▶ Что нужно сделать
A. Какие составляющие интонации названы в тексте о звуковой организации речи? Перечислите все.
B. В каких строках записей встречается слово «Open» с учетом регистра? Приведите каждую такую строку целиком.

Весь звуковой материал человеческой речи в художественном произведении организован, упорядочен. Эта организация вообще бывает вторичной, т.е. механически получается в результате осуществления речи в нужных автору синтаксических формах, в нужной ему лексике. Но иногда внимание направляется непосредственно к звучанию. При этом приходится учитывать, на что обращено внимание автора. Если организованы количественные моменты произношения, то мы получаем ритмическую речь; совокупность приемов организации ритмической речи составляет эвритмию. Если внимание направлено на качество звуков, то мы имеем эвфонию в узком смысле этого слова.
Речь представляет собой не сплошной голосовой поток, а расчлененный. В произношении мы объединяем по нескольку слов в некоторое единство – прозаический колон (или речевой такт), более или менее отделенный от соседних колонов. Вот пример такого членения на колоны отрывка из повести Эренбурга:
«В загаженных номерах «Венеции» || было пусто, | неуютно ||, раззор полный. ||| Совсем дача в августе, || – подумал Рославлев ||. Валялись окурки ||, газеты, | папка «дел», || синие листочки | какие-то нехорошие, || сломанная пишущая машинка. ||| Ротмистр заглянул | в номер двадцать третий ||, где помещался раньше | кабинет начальника. ||| У стены, на табуретке, | увидел мастерового, || будто прикорнувшего мирно, || но с раздробленной головой; || обои голубые | и портрет генеральский || были густо забрызганы кровью».
В каждом таком обособленном колоне имеется одно слово, на которое падает наиболее сильное ударение (логическое ударение), объединяющее вокруг себя примыкающие слова колона. Кроме того, интонация (т.е. повышение и понижение голоса, убыстрение и замедление произношения, паузы) отделяет с большей или меньшей отчетливостью один колон от другого.
Каждый колон состоит из нескольких слов (редко из одного) с различным количеством слогов и с различным положением ударений.

▶ Исходные материалы
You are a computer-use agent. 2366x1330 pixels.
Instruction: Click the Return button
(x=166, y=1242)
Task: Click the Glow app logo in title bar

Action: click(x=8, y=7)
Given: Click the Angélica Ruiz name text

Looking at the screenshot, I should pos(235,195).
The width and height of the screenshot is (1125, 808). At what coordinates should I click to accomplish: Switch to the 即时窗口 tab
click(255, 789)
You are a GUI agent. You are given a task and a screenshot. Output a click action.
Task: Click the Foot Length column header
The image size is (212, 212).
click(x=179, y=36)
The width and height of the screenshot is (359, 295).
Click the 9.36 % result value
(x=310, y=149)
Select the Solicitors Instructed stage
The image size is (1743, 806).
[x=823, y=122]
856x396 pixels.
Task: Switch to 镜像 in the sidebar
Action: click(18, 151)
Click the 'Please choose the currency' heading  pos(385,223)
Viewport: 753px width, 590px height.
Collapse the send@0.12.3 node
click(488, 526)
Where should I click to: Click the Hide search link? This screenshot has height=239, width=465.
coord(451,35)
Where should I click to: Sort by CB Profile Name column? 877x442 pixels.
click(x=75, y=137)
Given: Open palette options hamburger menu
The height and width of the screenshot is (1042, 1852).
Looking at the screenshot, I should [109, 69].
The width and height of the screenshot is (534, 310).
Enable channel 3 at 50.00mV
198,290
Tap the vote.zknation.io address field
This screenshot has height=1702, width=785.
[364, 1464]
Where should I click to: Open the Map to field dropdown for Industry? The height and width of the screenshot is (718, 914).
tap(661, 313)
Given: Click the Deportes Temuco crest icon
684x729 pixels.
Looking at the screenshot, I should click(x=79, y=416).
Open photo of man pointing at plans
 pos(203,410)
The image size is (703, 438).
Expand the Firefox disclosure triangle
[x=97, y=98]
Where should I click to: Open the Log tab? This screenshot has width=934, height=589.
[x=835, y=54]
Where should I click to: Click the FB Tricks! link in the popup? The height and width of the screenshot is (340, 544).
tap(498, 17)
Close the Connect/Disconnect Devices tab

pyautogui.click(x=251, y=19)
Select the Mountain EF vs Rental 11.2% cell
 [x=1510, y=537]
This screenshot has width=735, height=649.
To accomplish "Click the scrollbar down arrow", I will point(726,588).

▶ Правильные ответы
A.
повышение и понижение голоса
убыстрение и замедление произношения
паузы

B.
Given: Open palette options hamburger menu
Where should I click to: Open the Map to field dropdown for Industry? The height and width of the screenshot is (718, 914).
Open photo of man pointing at plans
Where should I click to: Open the Log tab? This screenshot has width=934, height=589.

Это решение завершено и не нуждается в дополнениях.